Vault API Rate Limits

API rate limits are a common way to guarantee a high quality service by preventing servers from becoming overloaded and the web service itself from becoming unusable. Web services are a fundamental resource to any developer application or integration. We enforce rate limits to ensure that each application or integration gets its fair share of this resource. Learn more about API rate limits in Vault Help.

What Are Rate Limits?

Rate limits constrain the number of API calls a user can make during a given time period. Once you reach your API quota, the server will throttle, or delay, your API requests until the next window.

Calls to /api/{version}/auth are calculated separately. After reaching the Auth API Burst Limit, any further requests will fail until the next window.

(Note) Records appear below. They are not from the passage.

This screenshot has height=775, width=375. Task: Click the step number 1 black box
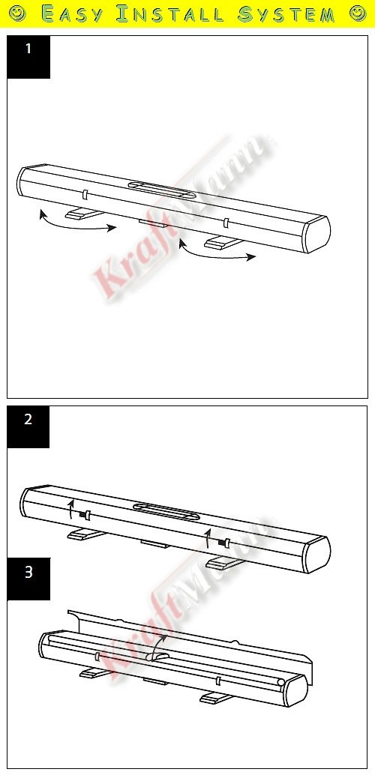click(x=28, y=57)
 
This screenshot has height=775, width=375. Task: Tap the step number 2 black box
click(x=28, y=427)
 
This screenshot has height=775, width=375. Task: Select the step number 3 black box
click(x=28, y=579)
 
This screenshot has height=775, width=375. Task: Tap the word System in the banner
click(x=286, y=13)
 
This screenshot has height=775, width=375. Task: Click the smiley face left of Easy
click(x=18, y=13)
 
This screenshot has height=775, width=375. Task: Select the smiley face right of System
click(x=357, y=13)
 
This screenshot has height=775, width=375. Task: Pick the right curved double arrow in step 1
click(x=215, y=253)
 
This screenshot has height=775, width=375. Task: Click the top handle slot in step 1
click(x=158, y=190)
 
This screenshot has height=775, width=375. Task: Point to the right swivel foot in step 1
click(x=223, y=242)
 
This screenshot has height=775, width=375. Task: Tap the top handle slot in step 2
click(x=166, y=511)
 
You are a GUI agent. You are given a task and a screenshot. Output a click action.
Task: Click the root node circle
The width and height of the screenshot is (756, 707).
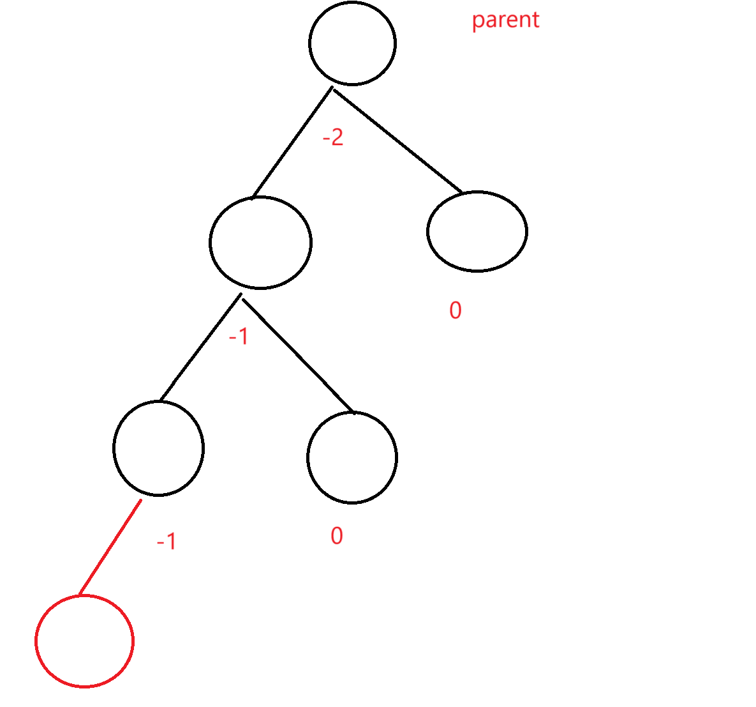click(352, 43)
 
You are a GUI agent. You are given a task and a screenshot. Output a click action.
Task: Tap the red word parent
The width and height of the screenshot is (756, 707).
click(505, 20)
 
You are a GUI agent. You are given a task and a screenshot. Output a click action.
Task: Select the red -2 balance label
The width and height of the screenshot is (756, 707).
click(333, 137)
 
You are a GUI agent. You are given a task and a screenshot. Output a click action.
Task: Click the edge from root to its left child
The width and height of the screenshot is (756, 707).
click(292, 142)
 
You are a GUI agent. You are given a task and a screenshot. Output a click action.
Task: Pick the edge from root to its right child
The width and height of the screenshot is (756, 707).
click(397, 140)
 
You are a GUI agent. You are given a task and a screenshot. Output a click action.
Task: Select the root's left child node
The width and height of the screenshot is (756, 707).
click(260, 243)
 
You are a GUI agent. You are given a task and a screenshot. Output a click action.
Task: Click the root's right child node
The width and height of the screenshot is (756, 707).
click(477, 231)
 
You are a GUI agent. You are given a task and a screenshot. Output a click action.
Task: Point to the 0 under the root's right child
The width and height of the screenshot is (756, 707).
click(456, 310)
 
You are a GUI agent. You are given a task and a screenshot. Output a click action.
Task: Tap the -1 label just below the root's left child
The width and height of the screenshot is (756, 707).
click(239, 337)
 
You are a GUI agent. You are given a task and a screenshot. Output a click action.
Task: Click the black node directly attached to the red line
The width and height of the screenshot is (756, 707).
click(158, 448)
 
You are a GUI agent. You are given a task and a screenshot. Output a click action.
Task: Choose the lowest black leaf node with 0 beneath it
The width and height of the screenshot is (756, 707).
click(352, 457)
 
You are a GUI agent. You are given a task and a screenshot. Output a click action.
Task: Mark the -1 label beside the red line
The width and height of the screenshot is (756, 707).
click(167, 542)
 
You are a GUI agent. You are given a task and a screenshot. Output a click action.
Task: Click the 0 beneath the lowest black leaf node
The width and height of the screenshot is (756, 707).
click(337, 536)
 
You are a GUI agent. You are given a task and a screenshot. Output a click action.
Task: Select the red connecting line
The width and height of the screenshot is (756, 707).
click(110, 547)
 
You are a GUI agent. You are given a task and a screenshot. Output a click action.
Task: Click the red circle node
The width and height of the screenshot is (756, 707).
click(84, 641)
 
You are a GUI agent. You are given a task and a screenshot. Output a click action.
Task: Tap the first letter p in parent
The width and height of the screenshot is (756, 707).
click(477, 22)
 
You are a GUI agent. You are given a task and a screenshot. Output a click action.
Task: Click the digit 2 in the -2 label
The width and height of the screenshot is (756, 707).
click(337, 137)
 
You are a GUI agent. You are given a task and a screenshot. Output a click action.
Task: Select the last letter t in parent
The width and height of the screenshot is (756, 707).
click(535, 20)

How Does Vault Calculate Limits?

Vault enforces multiple types of rate limits:

Burst Limit is the number of API calls that your Vault can receive within a fixed 5-minute period. When you reach the burst limit, the server delays responses for the remainder of the burst-limit period. To determine the length of delay for a throttled response, check the X-VaultAPI-ResponseDelay response header or the API Usage Logs.
Auth API Burst Limit is the number of calls that your Vault can make to /api/{version}/auth in a one (1) minute period. When you reach 50% of the burst limit, the server delays responses for the remainder of the burst-limit period. This limit is tracked by the username and vaultDNS parameters and does not apply to SAML/SSO or OAuth authentication. When you reach the Auth burst limit, any additional Auth requests will fail until the next window. To determine the burst limit for your Vault or the length of delay for a throttled response, check the response headers or the API Usage Logs.
Job Status API Rate Limit is the number of calls that your Vault can make to /api/{version}/services/jobs/{job_id}, which is one (1) call every 10 seconds. When this limit is reached, Vault returns API_LIMIT_EXCEEDED.

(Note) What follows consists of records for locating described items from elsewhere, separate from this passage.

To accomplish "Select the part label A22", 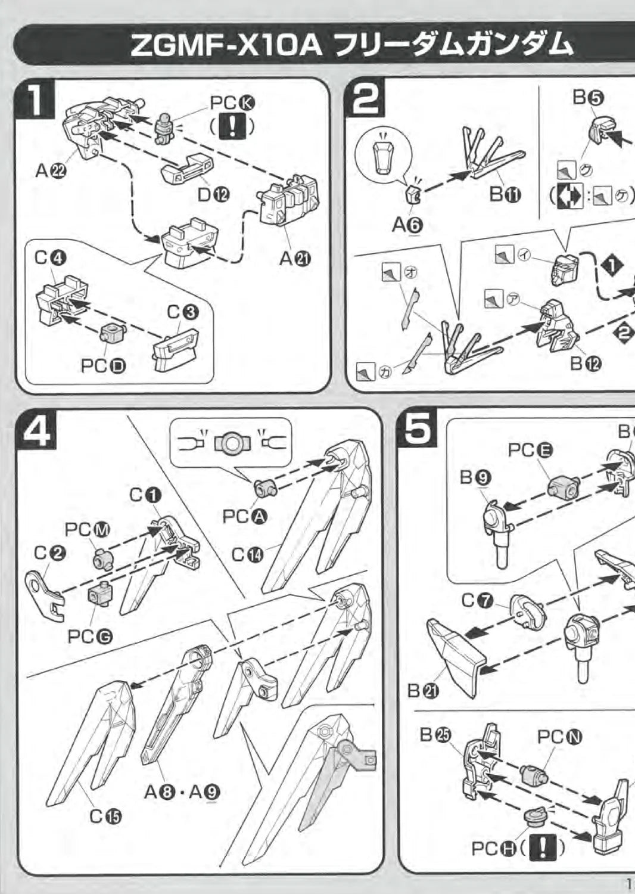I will [51, 171].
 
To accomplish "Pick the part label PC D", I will [103, 365].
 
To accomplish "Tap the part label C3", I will [182, 312].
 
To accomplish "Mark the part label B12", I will [586, 363].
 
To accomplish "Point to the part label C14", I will [247, 555].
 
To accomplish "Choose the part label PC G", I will [90, 637].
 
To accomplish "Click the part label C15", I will [105, 816].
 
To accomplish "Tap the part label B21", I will [423, 691].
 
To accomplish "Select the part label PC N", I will [559, 737].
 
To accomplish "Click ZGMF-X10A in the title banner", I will [226, 46].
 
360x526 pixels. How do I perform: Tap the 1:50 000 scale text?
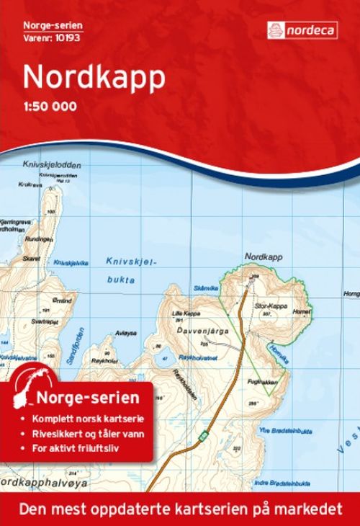(49, 108)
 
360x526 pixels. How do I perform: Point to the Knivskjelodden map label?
(52, 164)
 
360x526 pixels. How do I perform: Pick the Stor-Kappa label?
(272, 306)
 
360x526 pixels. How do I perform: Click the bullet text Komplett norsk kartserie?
(82, 419)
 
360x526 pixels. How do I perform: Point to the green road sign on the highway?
(203, 434)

For example, a Vault might allow 2,000 API requests within a 5-minute window. Between 4:00 and 4:03, your Vault has received 2,000 requests. On request 2,001 at 4:04, the server slows down all requests until the next window begins at 4:05.

API Rate Limit Headers

Vault API returns rate limiting headers to help you monitor how many API calls you have remaining as well as possible response throttling.

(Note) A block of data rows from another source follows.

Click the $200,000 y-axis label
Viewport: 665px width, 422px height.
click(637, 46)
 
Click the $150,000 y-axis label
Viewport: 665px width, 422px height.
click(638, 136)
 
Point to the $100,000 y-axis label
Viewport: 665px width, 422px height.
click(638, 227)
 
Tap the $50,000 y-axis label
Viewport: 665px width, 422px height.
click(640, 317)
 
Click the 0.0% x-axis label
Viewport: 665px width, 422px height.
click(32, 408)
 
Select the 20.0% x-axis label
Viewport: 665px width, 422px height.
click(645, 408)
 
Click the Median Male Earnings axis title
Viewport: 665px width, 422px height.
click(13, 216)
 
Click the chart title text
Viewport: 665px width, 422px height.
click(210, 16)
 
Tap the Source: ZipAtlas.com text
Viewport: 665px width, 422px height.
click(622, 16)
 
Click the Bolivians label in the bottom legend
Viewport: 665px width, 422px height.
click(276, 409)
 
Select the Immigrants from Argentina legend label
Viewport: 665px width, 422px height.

X-VaultAPI-BurstLimit: Indicates the maximum number of calls allowed in a 5-minute burst window. For example, 2000. (Included in v19.2+)
X-VaultAPI-BurstLimitRemaining: Indicates the number of API calls remaining for the current 5-minute burst window. For example, 1945. (Included in v14.0+)
X-VaultAPI-ResponseDelay: Indicates the delay, in milliseconds, of a throttled response. Only included for delayed responses. For example, 500ms. See How Does Vault Calculate Limits? (Included in v14.0+)

These headers are not relevant when the Job Status endpoint returns the API_LIMIT_EXCEEDED error when requested more than once in 10 seconds.

Authentication API Rate Limit Headers

As of v20.1, calls to /api/{version}/auth return two rate limit headers in every response showing you the total limits allowed for your Vault and how many /api/{version}/auth calls you have remaining. These calls also count towards your burst and daily limits.

X-VaultAPI-BurstLimitRemaining: Indicates the number of API calls remaining for the current 1-minute burst window. For example, 19.
X-VaultAPI-BurstLimit: Indicates the maximum number of calls allowed in a 1-minute burst window. For example, 20.
X-VaultAPI-ResponseDelay: Indicates the length of delay for a throttled response in milliseconds. For example, 2000.

Developing with Rate Limits

Here are some best practices for reducing the number of API requests:

Avoid unnecessary auth calls. A session ID with a timeout of 20 minutes only expires if it is not used within 20 minutes after the last request finishes executing.
Cache configuration data. Configuration data does not change often. Retrieve it once and store it locally in a database like SQLite or serialized in a file.
Optimize your code to eliminate unnecessary API requests. Are you retrieving data that isn’t being used in your application? Are you updating data that hasn’t changed? Eliminate these calls.
Regulate the API request rate. If you are frequently approaching or reaching the API rate limit, consider implementing a throttling process in your application to distribute your requests more uniformly over time. For example, observe the above mentioned response headers and monitor your request rate. Throttle requests when your rate reaches a certain threshold.
Use the bulk/batch APIs. You can drastically reduce your API request count if you take advantage of the many bulk APIs available. For example, a single API request can create 500 object records using the Create Multiple Object Records API. Find opportunities to replace single API calls with their bulk counterparts. Note that bulk APIs are not currently available on all resources.